Reason alone does not set us apart from animals – and even that is a claim that grows more tenuous by the hour. Chims make spears. Crows solve logic puzzles. Elephants craft fly swats. Dolphins use sponges, otters make nutcrackers, degus (small rodents) use rakes, and octopuses make coconut-shell armour. Dude. COCONUT-SHELL ARMOUR.

Art, culture, creativity – our right hemisphere is JUST AS IMPORTANT in constructing our identity as humans as our left hemisphere. (And, intriugingly, creativity sets us apart from animals in much the same way that reason does – i.e., tenuously. Dolphins play with bubble rings. Elephants can paint portraits of other elephants. Apes use sign language to communicate feelings). Why does society value it so little (comparatively)?

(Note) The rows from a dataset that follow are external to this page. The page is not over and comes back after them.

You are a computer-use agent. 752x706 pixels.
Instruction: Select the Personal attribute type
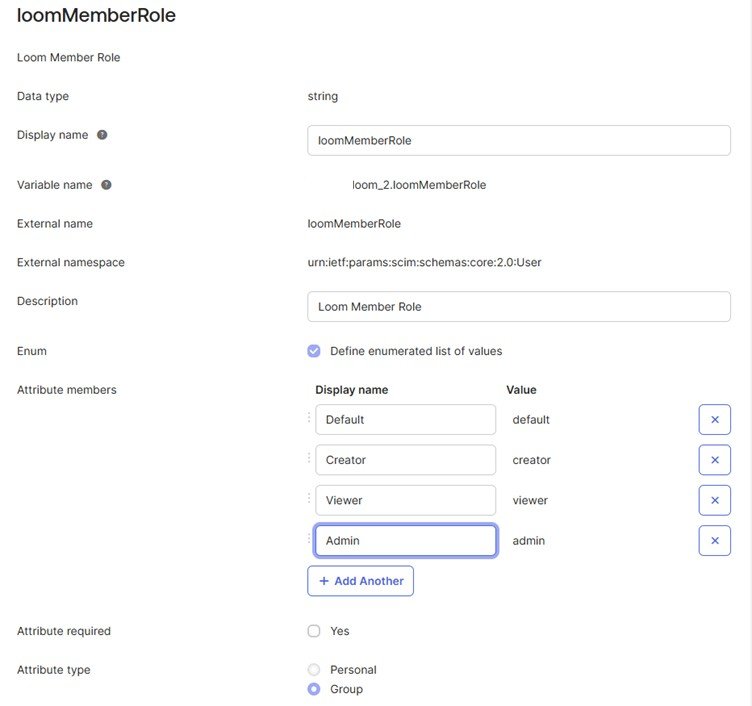tap(314, 670)
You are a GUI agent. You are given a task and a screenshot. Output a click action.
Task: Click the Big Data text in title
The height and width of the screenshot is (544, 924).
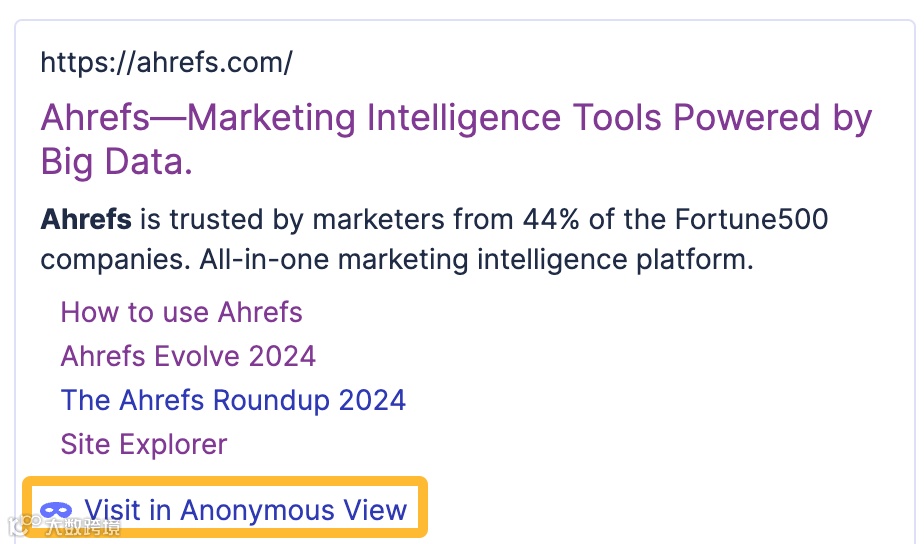[116, 162]
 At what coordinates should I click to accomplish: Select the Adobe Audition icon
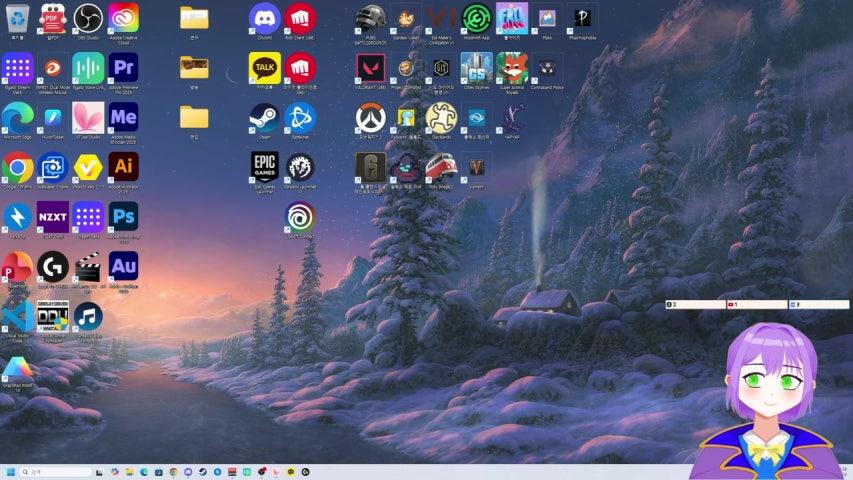tap(124, 266)
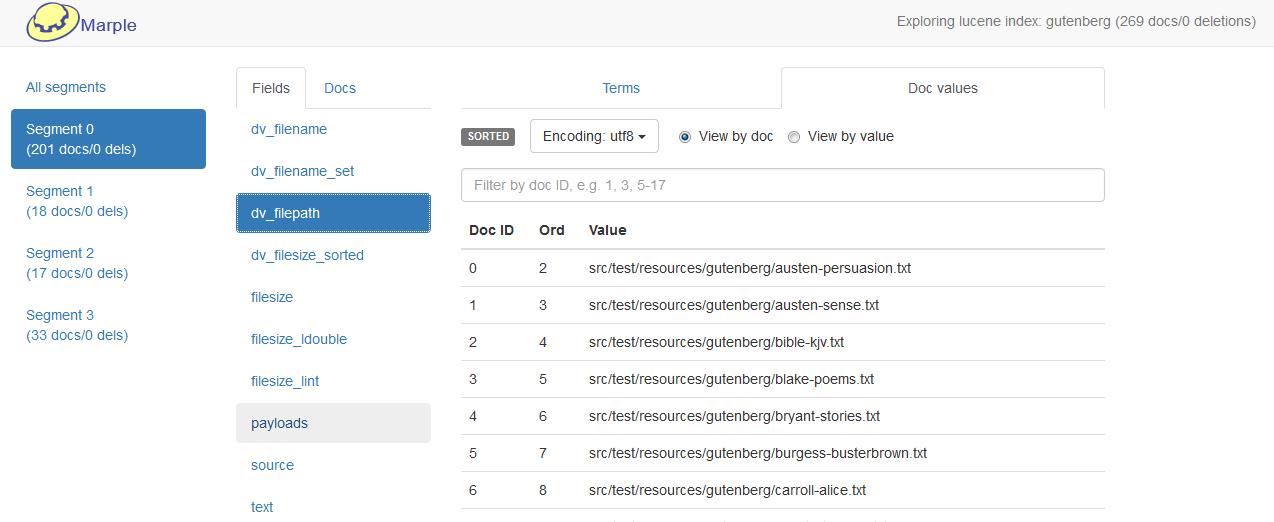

Possibly, because it seems untrustworthy. Creativity occurs largely in the realm of the subconscious, making it appear somewhat like magic at worse, and unpredictable and finnicky at best. Still. That’s no reason to dismiss half of what makes us human. I mean seriously. Come on.

I’ve remembered what inspired this: an article by Elizabeth Esther where she talks about the way that society shuns ‘overly emotional’ people. Sure, ‘overly logical’ people aren’t exactly a bundle of fun sometimes, but there is nowhere near the stigma against them, against interpreting a situation through our physical senses, as there is against emotional people, against interpreting life through the lense of our emotions. Which is stupid, because as noted above, the depth of our emotions separates us from animals just as much (or, yes, just as little) as the heights of our logical reasoning.

Fundamentally, I suspect, it’s got to do with the fact that we seek an unalterable objective reality – ‘truth’. Which again does nothing more than reveal our bias; we only strive to be objective (in essays, research, debates, etc) because we subjectively believe it to be important. But that is probably another post altogether; I’ve rambled definitely enough.